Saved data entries
↓

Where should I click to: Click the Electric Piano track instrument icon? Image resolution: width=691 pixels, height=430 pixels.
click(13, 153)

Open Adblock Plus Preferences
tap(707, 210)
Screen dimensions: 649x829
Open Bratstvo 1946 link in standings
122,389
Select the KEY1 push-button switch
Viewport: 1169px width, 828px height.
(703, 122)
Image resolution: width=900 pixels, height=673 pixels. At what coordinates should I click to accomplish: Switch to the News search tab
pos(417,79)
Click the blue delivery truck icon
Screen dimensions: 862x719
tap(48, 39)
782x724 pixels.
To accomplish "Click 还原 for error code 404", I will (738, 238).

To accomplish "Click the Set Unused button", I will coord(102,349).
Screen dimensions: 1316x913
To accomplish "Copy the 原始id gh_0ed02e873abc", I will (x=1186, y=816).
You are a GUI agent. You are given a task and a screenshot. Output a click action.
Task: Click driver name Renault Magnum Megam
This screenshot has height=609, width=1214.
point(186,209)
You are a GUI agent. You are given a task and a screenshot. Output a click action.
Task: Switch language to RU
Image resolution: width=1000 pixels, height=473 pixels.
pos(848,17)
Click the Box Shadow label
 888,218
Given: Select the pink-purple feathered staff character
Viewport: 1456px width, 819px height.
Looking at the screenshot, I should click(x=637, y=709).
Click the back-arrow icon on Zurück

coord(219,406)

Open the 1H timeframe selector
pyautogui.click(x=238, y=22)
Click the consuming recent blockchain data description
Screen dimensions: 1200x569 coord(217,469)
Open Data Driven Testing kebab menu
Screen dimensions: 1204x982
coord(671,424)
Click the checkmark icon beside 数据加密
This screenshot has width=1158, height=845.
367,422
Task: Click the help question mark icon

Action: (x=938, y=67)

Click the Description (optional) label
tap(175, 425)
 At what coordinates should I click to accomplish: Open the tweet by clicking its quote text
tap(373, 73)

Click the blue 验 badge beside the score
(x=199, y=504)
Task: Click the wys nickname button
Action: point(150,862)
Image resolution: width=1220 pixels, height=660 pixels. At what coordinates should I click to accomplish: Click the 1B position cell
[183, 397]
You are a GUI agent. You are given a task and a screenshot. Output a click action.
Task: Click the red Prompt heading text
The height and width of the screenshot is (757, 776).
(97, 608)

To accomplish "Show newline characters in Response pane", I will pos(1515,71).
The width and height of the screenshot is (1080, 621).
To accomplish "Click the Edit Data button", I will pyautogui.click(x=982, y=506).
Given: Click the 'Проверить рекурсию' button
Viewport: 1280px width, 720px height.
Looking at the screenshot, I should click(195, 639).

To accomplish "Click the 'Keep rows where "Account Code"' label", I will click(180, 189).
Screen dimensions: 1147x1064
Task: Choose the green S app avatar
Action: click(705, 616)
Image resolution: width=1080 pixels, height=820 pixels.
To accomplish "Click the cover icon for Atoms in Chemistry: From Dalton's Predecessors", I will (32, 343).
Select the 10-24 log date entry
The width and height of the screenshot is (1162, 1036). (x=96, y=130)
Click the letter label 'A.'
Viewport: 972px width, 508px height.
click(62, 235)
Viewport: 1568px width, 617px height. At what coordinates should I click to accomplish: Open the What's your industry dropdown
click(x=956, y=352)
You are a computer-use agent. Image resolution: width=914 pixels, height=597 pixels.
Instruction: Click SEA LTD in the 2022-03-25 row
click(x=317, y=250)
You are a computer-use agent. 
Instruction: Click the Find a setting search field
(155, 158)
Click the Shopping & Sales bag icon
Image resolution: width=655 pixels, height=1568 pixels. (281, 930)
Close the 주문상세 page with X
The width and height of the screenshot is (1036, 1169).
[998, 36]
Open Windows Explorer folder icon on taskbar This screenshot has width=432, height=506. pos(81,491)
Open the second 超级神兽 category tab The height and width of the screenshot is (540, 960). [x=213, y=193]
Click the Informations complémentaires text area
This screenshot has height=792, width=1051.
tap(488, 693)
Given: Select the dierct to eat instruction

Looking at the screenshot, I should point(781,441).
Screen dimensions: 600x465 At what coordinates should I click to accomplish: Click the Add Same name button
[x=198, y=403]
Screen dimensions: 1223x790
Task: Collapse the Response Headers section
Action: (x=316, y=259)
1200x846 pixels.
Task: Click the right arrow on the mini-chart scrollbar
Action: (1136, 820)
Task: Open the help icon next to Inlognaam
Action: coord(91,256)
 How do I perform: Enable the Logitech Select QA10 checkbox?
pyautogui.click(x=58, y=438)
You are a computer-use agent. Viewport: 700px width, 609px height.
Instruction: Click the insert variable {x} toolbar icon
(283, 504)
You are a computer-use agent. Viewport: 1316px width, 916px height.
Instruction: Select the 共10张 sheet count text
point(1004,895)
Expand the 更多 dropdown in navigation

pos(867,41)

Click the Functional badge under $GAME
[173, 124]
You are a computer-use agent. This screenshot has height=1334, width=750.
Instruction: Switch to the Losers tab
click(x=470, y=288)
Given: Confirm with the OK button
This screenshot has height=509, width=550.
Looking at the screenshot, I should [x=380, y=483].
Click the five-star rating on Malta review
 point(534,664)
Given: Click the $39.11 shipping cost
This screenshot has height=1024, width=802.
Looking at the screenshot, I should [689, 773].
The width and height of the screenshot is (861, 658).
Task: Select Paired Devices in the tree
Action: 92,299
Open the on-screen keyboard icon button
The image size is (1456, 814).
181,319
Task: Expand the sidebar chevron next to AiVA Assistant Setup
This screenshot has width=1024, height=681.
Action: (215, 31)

↑

* What is being asked: When a line in the data contains the string "agent", copy that line.

* Result:
You are a GUI agent. You are given a task and a screenshot. Output a click action.
You are a GUI agent. You are given a task and a screenshot. Output a click action.
You are a GUI agent. You are given a task and a screenshot. Output a click action.
You are a computer-use agent. Image resolution: width=914 pixels, height=597 pixels.
You are a computer-use agent. 
You are a computer-use agent. Viewport: 700px width, 609px height.
You are a computer-use agent. Viewport: 1316px width, 916px height.
You are a computer-use agent. This screenshot has height=1334, width=750.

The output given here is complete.